Tuesday, June 15, 2010

Healthy eating

Eating healthy isn't all about dieting to lose weight, it's more for having a healthy, longer life. Benefits of eating well include resistance to illness, higher energy levels, and a better immune system. Good nutrition keeps your muscles, bones and other body parts strong. A proper diet reduces the risk of heart disease, diabetes, bone loss and anemia. Eating more fiber can prevent constipation and gastrointestinal diseases. The older you get calcium and other minerals move out of your bones faster than they are replaced. To help counter the loss of bone the National Institute of Health recommends you intake at least 1200-1500 mg of calcium supplement. Eat more fruits and vegetables, the more brightly colored fruits and veggies the more essential nutrients you'll get. Make sure the grains you buy are whole grain products to ensure you get the fiber and energy you need. Pick out leaner meats including poultry and fish.

Here are a couple healthy recipes I found to try out:


Bran Cereal Muffins

1 cup whole bran cereal
1 cup milk
1 egg
¼ cup corn oil
¼ cup honey
2 tsp. baking powder
¼ tsp. baking soda
½ tsp. salt
1 ¼ cups whole-wheat flour, unsifted

Preheat oven to 400 degrees Fahrenheit. Mix bran cereal and milk in a bowl, and let stand 1 or 2 minutes. Add egg, oil and honey. Beat well. Combine remaining ingredients and stir until well mixed. Add to liquid mixture and stir only until mixed. Spoon into 12 greased muffin tins. Bake about 20 to 25 minutes. Makes 12 medium-sized muffins.


Pasta with tomato and peas

Ingredients

* 1 pound linguine
* 3 tablespoons extra-virgin olive oil
* 3 shallots, chopped
* 2 garlic cloves, minced
* 1 carrot, diced
* 1 teaspoon salt
* 1 teaspoon freshly ground black pepper
* 5 tablespoons tomato paste
* 1/2 teaspoon dried oregano
* 1 teaspoon dried thyme
* 1 teaspoon dried parsley
* 1 1/2 cups frozen peas, thawed
* 1/4 cup grated Parmesan
* 1/4 cup grated Romano

Directions

Bring a large pot of salted water to a boil over high heat. Add the pasta and cook until tender but still firm to the bite, stirring occasionally, about 8 to 10 minutes. Drain the pasta, reserving 2 cups of the pasta water.
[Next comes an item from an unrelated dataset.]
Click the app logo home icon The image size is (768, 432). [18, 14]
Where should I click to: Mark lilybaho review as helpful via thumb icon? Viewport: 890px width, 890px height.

Meanwhile, heat the oil in a large nonstick frying pan over medium heat. Add the shallots, garlic, carrots, salt, and pepper. Cook until tender, about 8 minutes. Add the tomato paste and 1/2 cup of the hot pasta water. Stir to melt the tomato paste and create a sauce, adding more pasta water if necessary. Stir in the oregano, thyme, and parsley. Gently fold in the cooked pasta, peas, and the cheeses, adding more reserved pasta water if necessary. Transfer to a platter and serve immediately.